|Foreign investment in Lebanon remains firm
|The government sponsored Investment Development Authority of Lebanon (IDAL) has processed foreign investment of more than $312 million in the first five months of 2005 despite the murder of former Prime Minister Rafik Hariri, the head of IDAL said. "We are doing quite well despite the assassination of Hariri and the ensuing political developments," Nabil Itani told The Daily Star.
He added that IDAL is currently studying investments worth $200 million.
Itani added that in 2004 alone, foreign direct investment in Lebanon reached $1.05 billion, one of the highest records in the country's history.
IDAL was instrumental in removing much of the time consuming paperwork and redtape for foreign investors.
In 2001, the government of former Premier Hariri authorized IDAL to offer the One-Stop-Shop service which allowed foreign investors to apply to the agency for any investment project.
Under the One-Stop system, IDAL has the authority to supersede public administration, agencies and municipalities for an accelerated issuance process of permits and licenses required by various public sectors.
Itani said that 57 percent of the investments processed by IDAL involved tourism projects, with the rest divided among food industries and the IT sector.
Following the end of the war in 1990, Lebanon attracted many Arab investors who were keen to put their money into tourism projects. Numerous five-star hotels have been built in Beirut and the mountains since, and more continue to built.
The terrorist attacks of September 11, 2001, and the ensuing events, along with tighter security measures in the U.S. and Europe, have encouraged more Arab companies to make large investments in Lebanon.
Gulf Arabs now represent the bulk of investors in Solidere's Beirut Central District, and have brought land prices to their highest levels.
Itani admitted that the assassination of Hariri created a degree of panic among investors but none of them pulled their investments from IDAL.
"The government and Hariri's family played a big role in restoring investor confidence in Lebanon," he said.
Itani noted that political stability is an important condition for maintaining investor trust in the country.

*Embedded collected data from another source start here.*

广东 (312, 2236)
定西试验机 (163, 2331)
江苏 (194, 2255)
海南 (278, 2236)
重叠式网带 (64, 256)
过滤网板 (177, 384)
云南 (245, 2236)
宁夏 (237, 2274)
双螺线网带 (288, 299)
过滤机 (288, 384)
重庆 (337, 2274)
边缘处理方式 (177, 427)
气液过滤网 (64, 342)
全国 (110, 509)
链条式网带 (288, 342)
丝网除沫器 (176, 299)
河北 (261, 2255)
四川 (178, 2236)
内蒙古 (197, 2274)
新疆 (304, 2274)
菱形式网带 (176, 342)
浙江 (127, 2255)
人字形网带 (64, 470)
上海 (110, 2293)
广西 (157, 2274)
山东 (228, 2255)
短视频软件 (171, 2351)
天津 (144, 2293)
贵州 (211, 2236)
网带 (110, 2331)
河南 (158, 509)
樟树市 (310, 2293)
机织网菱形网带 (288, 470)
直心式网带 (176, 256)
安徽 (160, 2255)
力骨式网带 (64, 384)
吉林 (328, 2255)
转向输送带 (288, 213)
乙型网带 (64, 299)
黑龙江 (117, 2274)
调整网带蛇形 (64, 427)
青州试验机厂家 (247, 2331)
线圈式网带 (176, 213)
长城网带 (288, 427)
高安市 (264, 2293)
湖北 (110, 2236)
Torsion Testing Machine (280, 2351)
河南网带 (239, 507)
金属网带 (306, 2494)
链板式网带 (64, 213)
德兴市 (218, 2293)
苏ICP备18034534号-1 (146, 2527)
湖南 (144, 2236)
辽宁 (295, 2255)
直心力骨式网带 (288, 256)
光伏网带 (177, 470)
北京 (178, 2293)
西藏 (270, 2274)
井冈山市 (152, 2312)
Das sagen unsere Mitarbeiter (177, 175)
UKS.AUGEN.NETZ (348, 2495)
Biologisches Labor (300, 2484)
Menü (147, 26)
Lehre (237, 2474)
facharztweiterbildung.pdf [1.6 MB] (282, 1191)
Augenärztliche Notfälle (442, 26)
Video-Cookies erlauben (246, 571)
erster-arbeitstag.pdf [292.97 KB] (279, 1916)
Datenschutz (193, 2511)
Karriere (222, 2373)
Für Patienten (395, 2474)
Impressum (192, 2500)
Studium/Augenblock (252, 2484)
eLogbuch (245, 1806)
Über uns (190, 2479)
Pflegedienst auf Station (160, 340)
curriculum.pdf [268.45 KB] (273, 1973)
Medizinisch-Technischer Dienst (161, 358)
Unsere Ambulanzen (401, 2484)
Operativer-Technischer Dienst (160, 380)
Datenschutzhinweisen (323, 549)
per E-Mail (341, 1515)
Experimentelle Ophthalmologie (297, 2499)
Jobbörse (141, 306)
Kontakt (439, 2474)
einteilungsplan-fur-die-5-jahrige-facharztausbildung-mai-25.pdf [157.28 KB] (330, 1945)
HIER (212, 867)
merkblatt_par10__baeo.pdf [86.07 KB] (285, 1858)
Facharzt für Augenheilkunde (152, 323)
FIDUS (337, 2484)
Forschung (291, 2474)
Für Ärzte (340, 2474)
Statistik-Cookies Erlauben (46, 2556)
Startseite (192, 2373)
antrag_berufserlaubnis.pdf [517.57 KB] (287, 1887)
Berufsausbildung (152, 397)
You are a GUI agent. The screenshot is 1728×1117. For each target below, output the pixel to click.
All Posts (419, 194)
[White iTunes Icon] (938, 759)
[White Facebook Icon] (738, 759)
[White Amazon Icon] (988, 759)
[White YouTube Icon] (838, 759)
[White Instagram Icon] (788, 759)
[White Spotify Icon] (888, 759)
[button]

"Once the elections are over, investors will feel more relaxed about the situation and will resume their business activities," he added.
Solidere A and B shares jumped to more than $10 per share two days ago for the first time in several years, reflecting the positive mood of investors.
"Solidere has become the barometer of investors. If stock prices goes up then this means that investors are buying land from the company but if prices goes down by more than 30 percent then investors are very concerned by the situation," one broker told The Daily Star.
To encourage investment, IDAL is offering tax incentives to any project that creates more than 250 jobs.
"IDAL [recently] granted a license for a $6 million industrial plant that produces processed food in the Bekaa region. We hope to see similar projects in the future,"
Itani said. He added that IDAL is offering incentives to any software company that invests in the IT sector.